### WHAT IS BEING ASKED
Print the data that follows without changing a single word.
──────────────────────────────
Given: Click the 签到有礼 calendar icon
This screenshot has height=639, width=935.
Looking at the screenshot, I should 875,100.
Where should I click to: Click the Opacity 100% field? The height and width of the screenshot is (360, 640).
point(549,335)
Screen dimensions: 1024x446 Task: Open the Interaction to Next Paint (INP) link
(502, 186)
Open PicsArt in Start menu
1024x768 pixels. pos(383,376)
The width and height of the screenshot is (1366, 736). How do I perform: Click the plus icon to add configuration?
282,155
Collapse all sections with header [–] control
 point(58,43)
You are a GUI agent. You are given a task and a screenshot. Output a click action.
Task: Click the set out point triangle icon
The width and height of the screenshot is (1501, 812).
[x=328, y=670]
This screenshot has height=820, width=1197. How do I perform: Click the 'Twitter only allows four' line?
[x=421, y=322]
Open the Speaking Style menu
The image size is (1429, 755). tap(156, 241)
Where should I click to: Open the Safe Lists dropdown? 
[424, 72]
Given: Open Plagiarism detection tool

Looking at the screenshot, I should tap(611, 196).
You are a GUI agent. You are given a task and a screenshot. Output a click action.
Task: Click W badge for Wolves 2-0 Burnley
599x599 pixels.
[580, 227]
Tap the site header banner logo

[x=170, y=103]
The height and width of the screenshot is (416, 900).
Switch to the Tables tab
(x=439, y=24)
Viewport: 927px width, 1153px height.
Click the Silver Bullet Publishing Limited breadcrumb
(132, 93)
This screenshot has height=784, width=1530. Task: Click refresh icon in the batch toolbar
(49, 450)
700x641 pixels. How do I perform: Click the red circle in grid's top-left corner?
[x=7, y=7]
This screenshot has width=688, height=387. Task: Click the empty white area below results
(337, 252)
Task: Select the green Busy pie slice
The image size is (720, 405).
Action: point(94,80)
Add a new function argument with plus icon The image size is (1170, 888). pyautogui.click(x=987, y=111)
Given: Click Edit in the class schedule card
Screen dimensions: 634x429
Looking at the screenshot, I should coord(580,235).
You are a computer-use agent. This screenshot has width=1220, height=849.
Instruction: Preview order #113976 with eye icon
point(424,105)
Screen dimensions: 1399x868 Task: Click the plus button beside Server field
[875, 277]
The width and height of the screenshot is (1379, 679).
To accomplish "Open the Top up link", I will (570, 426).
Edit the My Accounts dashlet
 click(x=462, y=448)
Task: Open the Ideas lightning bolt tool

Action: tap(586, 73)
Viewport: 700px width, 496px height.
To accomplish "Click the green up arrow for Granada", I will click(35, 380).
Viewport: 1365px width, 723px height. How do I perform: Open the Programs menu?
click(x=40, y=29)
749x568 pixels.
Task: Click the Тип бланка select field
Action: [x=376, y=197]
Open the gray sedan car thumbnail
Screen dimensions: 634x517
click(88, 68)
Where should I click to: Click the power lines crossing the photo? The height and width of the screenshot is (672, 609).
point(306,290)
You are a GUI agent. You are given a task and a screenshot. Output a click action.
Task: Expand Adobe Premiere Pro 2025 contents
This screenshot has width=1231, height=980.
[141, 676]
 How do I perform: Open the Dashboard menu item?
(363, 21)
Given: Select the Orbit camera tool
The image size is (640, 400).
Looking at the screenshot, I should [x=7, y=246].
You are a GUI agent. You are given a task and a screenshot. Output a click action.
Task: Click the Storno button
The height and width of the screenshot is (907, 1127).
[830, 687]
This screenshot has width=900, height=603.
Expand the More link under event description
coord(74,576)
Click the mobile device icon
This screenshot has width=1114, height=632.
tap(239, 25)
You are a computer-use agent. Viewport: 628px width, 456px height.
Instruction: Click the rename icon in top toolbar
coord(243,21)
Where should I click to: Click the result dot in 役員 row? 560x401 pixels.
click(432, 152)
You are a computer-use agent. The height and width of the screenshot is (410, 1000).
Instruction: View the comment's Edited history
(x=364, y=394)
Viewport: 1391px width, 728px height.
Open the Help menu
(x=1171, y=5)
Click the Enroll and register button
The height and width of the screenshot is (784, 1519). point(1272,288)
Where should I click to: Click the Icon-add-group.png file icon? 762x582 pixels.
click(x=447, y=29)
──────────────────────────────
### RESULT OF THIS TASK
Given: Click the 签到有礼 calendar icon
This screenshot has height=639, width=935.
Looking at the screenshot, I should 875,100.
Where should I click to: Click the Opacity 100% field? The height and width of the screenshot is (360, 640).
point(549,335)
Screen dimensions: 1024x446 Task: Open the Interaction to Next Paint (INP) link
(502, 186)
Open PicsArt in Start menu
1024x768 pixels. pos(383,376)
The width and height of the screenshot is (1366, 736). How do I perform: Click the plus icon to add configuration?
282,155
Collapse all sections with header [–] control
 point(58,43)
You are a GUI agent. You are given a task and a screenshot. Output a click action.
Task: Click the set out point triangle icon
The width and height of the screenshot is (1501, 812).
[x=328, y=670]
This screenshot has height=820, width=1197. How do I perform: Click the 'Twitter only allows four' line?
[x=421, y=322]
Open the Speaking Style menu
The image size is (1429, 755). tap(156, 241)
Where should I click to: Open the Safe Lists dropdown? 
[424, 72]
Given: Open Plagiarism detection tool

Looking at the screenshot, I should tap(611, 196).
You are a GUI agent. You are given a task and a screenshot. Output a click action.
Task: Click W badge for Wolves 2-0 Burnley
599x599 pixels.
[580, 227]
Tap the site header banner logo

[x=170, y=103]
The height and width of the screenshot is (416, 900).
Switch to the Tables tab
(x=439, y=24)
Viewport: 927px width, 1153px height.
Click the Silver Bullet Publishing Limited breadcrumb
(132, 93)
This screenshot has height=784, width=1530. Task: Click refresh icon in the batch toolbar
(49, 450)
700x641 pixels. How do I perform: Click the red circle in grid's top-left corner?
[x=7, y=7]
This screenshot has width=688, height=387. Task: Click the empty white area below results
(337, 252)
Task: Select the green Busy pie slice
The image size is (720, 405).
Action: point(94,80)
Add a new function argument with plus icon The image size is (1170, 888). pyautogui.click(x=987, y=111)
Given: Click Edit in the class schedule card
Screen dimensions: 634x429
Looking at the screenshot, I should coord(580,235).
You are a computer-use agent. This screenshot has width=1220, height=849.
Instruction: Preview order #113976 with eye icon
point(424,105)
Screen dimensions: 1399x868 Task: Click the plus button beside Server field
[875, 277]
The width and height of the screenshot is (1379, 679).
To accomplish "Open the Top up link", I will (570, 426).
Edit the My Accounts dashlet
 click(x=462, y=448)
Task: Open the Ideas lightning bolt tool

Action: tap(586, 73)
Viewport: 700px width, 496px height.
To accomplish "Click the green up arrow for Granada", I will click(35, 380).
Viewport: 1365px width, 723px height. How do I perform: Open the Programs menu?
click(x=40, y=29)
749x568 pixels.
Task: Click the Тип бланка select field
Action: [x=376, y=197]
Open the gray sedan car thumbnail
Screen dimensions: 634x517
click(88, 68)
Where should I click to: Click the power lines crossing the photo? The height and width of the screenshot is (672, 609).
point(306,290)
You are a GUI agent. You are given a task and a screenshot. Output a click action.
Task: Expand Adobe Premiere Pro 2025 contents
This screenshot has width=1231, height=980.
[141, 676]
 How do I perform: Open the Dashboard menu item?
(363, 21)
Given: Select the Orbit camera tool
The image size is (640, 400).
Looking at the screenshot, I should [x=7, y=246].
You are a GUI agent. You are given a task and a screenshot. Output a click action.
Task: Click the Storno button
The height and width of the screenshot is (907, 1127).
[830, 687]
This screenshot has width=900, height=603.
Expand the More link under event description
coord(74,576)
Click the mobile device icon
This screenshot has width=1114, height=632.
tap(239, 25)
You are a computer-use agent. Viewport: 628px width, 456px height.
Instruction: Click the rename icon in top toolbar
coord(243,21)
Where should I click to: Click the result dot in 役員 row? 560x401 pixels.
click(432, 152)
You are a computer-use agent. The height and width of the screenshot is (410, 1000).
Instruction: View the comment's Edited history
(x=364, y=394)
Viewport: 1391px width, 728px height.
Open the Help menu
(x=1171, y=5)
Click the Enroll and register button
The height and width of the screenshot is (784, 1519). point(1272,288)
Where should I click to: Click the Icon-add-group.png file icon? 762x582 pixels.
click(x=447, y=29)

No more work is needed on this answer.